The Ordinariate of Our Lady of Walsingham has ordained 17 men to the diaconate in what the group believes is “the largest single ordination in the U.K. for many years.”

“It is wonderful to see these men ordained as deacons for service in the Catholic Church, within the Ordinariate,” said Monsignor Keith Newton, the leader of the ordinariate, after the May 26 ceremony at London’s Westminster Cathedral.

“As we continue to grow and begin our work of faithful witness to the Gospel, it is important for us all to be reminded of the charism of the deacon: proclamation, service, and Christian charity.”
 
All 17 men are former Anglican clergy who will be ordained in the coming months for the Catholic priesthood. Saturday’s ordinations were performed by Bishop Alan Hopes of Westminster, who is himself a former Anglican.

The celebration marks the second year of ordinations for the U.K. ordinariate, which was established by Pope Benedict in 2011 as a way of allowing Anglicans to enter into the full communion of the Catholic Church while still retaining essential elements of their liturgical and spiritual heritage. Ordinariates have also been created in the United States and Australia.

The ordination ceremony brings the total number of clergy in the ordinariate to nearly 80. A further group of diaconal ordinations is expected over the summer.
 
“The Church here will soon have 80 more priests than it had only a couple of years ago – 2,000 extra years of priestly ministry, I estimate, at a fraction of the normal cost – and all of us prepared to offer whatever help we can, wherever we can,” said Msgr. Andrew Burnham, the former Anglican bishop of Ebbsfleet and now an Assistant to the Ordinary, in his homily.

“Though, I must make it clear, we have rapidly learnt – If we needed to learn – we are not God’s gift to the Catholic Church. Rather, the Catholic Church is God’s gift to us – to us all – indeed, as the feast of Pentecost reminds us,” he said.
 
Much of the media speculation in the first years of the ordinariate has surrounded fears that a number of leading English Catholics, including some bishops, resent its creation and wish it ill.

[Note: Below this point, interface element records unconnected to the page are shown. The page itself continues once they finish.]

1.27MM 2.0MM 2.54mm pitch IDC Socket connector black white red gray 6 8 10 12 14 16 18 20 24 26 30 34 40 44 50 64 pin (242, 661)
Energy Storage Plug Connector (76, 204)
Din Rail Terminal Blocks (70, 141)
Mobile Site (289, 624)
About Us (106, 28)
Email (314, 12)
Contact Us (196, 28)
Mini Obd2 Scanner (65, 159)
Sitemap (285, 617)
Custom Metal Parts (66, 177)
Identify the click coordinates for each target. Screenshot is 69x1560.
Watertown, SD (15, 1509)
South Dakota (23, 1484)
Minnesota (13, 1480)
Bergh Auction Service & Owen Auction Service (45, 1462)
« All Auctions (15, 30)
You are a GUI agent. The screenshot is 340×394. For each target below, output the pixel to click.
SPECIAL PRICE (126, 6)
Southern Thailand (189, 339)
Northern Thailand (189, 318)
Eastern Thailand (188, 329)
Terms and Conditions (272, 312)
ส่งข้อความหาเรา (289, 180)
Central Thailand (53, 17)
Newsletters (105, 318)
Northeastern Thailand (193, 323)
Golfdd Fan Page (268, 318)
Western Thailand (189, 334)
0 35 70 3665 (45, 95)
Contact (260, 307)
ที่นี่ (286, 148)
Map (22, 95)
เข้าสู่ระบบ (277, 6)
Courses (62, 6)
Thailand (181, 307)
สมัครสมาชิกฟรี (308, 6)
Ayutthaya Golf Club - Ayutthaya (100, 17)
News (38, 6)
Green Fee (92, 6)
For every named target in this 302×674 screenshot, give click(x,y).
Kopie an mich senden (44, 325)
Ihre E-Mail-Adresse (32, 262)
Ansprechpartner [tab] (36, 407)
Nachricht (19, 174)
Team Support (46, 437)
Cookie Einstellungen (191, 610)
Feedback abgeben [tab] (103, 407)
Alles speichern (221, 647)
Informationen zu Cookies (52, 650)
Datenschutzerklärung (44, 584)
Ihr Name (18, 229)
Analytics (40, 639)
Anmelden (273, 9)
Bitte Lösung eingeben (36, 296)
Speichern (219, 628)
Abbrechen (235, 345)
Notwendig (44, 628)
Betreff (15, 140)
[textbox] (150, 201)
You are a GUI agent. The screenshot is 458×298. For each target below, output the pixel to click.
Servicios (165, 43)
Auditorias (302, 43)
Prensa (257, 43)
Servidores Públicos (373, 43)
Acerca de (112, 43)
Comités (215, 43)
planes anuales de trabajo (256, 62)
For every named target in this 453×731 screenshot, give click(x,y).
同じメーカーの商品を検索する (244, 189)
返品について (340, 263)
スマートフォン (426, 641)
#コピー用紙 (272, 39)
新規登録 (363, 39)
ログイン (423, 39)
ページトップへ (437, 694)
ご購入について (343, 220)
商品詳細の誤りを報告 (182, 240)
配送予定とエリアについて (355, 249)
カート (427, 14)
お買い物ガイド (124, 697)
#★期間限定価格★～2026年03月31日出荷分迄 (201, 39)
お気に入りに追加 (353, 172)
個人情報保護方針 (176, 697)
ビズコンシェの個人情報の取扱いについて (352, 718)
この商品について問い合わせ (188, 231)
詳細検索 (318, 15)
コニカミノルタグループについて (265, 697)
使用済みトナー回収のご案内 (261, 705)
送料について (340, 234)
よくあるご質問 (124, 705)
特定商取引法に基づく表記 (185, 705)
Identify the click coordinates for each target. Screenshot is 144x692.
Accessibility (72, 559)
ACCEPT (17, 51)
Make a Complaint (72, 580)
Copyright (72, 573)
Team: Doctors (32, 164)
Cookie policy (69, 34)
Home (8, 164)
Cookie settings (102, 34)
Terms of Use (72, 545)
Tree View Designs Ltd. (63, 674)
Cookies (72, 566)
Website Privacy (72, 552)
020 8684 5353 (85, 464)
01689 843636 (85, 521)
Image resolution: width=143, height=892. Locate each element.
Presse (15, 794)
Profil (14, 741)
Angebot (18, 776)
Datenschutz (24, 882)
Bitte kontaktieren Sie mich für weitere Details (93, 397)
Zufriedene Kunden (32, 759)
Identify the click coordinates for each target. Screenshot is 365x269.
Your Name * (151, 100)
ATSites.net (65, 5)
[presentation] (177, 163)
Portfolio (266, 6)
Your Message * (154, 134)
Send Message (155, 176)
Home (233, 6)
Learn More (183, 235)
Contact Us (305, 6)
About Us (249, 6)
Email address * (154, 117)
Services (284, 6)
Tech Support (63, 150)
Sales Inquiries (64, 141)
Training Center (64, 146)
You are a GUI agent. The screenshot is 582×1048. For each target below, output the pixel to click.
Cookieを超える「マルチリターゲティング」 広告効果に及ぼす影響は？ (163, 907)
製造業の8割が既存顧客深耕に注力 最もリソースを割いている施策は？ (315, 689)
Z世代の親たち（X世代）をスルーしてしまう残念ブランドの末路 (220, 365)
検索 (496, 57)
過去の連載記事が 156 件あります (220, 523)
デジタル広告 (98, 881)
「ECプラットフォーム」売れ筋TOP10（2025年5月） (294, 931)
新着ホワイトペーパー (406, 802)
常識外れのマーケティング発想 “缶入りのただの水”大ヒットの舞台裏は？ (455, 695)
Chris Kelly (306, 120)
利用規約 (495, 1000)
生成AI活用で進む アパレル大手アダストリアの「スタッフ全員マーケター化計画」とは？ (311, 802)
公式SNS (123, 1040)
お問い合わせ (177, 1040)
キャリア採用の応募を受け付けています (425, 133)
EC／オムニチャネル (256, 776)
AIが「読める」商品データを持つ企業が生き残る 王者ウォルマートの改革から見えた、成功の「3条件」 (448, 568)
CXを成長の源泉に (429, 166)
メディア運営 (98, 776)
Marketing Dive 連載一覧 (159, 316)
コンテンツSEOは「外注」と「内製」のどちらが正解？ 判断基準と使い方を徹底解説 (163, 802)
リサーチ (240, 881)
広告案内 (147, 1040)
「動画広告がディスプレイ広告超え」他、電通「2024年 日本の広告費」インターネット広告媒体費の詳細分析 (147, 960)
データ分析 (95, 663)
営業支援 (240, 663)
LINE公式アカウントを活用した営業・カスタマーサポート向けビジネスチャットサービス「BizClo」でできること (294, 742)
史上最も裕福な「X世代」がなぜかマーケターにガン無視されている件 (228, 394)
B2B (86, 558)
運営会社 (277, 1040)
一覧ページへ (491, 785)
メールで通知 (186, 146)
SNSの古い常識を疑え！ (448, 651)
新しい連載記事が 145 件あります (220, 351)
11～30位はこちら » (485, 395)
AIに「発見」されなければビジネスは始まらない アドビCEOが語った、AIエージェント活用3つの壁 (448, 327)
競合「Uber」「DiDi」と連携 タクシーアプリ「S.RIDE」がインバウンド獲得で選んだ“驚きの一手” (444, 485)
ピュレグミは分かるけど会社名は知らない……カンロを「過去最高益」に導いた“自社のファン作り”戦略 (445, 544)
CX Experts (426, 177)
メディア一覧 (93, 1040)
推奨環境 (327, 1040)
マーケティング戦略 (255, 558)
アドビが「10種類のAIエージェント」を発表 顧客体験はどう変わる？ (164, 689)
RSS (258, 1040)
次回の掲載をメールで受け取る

Msgr. Burnham stated that “Catholics have a clear choice” when it comes to the ordinariate. They can either “offer wholehearted support to the Ordinariate and to the Holy Father and his express wishes” or they can “dissent, and even hope that it will fail.”

He added, though, that “the dissenters have been shown to be a dismal few” and that they had all been “amazed by the affection and enthusiasm most priests and people have shown.”